## REQUEST:
Could you change "checkbox" to "toggle" in the items from the very first line through the line containing "coord(646,97)", both ends included, and give back only those lines with nothing else altered?

— START OF SUPPLIED MATERIAL —

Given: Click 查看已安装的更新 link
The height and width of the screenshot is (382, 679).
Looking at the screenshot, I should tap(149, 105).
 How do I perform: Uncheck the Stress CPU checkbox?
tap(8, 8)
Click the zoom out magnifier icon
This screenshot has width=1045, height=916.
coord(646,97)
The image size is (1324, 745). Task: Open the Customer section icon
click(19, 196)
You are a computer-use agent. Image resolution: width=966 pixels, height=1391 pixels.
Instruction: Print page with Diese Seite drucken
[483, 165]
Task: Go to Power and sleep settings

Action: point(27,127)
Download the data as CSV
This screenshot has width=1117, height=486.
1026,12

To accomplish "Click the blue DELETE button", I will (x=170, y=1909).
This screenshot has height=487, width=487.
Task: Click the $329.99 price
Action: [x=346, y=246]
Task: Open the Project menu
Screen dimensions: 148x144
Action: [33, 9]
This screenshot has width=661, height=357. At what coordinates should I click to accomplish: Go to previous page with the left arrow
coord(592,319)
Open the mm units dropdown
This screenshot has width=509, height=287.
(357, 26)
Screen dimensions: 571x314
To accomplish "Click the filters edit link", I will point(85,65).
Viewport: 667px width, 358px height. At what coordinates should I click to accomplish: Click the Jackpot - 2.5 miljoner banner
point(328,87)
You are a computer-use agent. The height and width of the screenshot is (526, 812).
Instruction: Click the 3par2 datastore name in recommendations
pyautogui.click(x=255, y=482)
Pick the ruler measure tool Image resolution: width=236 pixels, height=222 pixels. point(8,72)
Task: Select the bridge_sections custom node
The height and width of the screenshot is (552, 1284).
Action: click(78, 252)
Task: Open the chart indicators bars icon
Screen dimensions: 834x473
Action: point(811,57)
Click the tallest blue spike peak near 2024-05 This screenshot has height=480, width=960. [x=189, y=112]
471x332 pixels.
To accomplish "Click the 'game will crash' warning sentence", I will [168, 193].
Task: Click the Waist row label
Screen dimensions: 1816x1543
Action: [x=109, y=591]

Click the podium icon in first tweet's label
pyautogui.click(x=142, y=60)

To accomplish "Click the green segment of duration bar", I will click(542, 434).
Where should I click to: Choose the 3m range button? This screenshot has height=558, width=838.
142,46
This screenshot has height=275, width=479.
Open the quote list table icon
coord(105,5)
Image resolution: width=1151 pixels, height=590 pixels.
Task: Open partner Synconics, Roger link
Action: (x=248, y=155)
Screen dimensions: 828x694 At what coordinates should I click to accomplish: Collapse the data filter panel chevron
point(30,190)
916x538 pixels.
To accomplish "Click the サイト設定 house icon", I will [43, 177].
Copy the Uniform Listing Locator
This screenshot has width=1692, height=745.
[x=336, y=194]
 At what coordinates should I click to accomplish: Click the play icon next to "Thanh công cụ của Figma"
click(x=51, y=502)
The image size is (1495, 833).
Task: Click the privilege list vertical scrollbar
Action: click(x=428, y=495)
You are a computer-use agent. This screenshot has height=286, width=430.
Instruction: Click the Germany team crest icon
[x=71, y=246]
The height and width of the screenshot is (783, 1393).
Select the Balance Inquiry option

— END OF SUPPLIED MATERIAL —

## PROBLEM SOLUTION:
Given: Click 查看已安装的更新 link
The height and width of the screenshot is (382, 679).
Looking at the screenshot, I should tap(149, 105).
 How do I perform: Uncheck the Stress CPU toggle?
tap(8, 8)
Click the zoom out magnifier icon
This screenshot has width=1045, height=916.
coord(646,97)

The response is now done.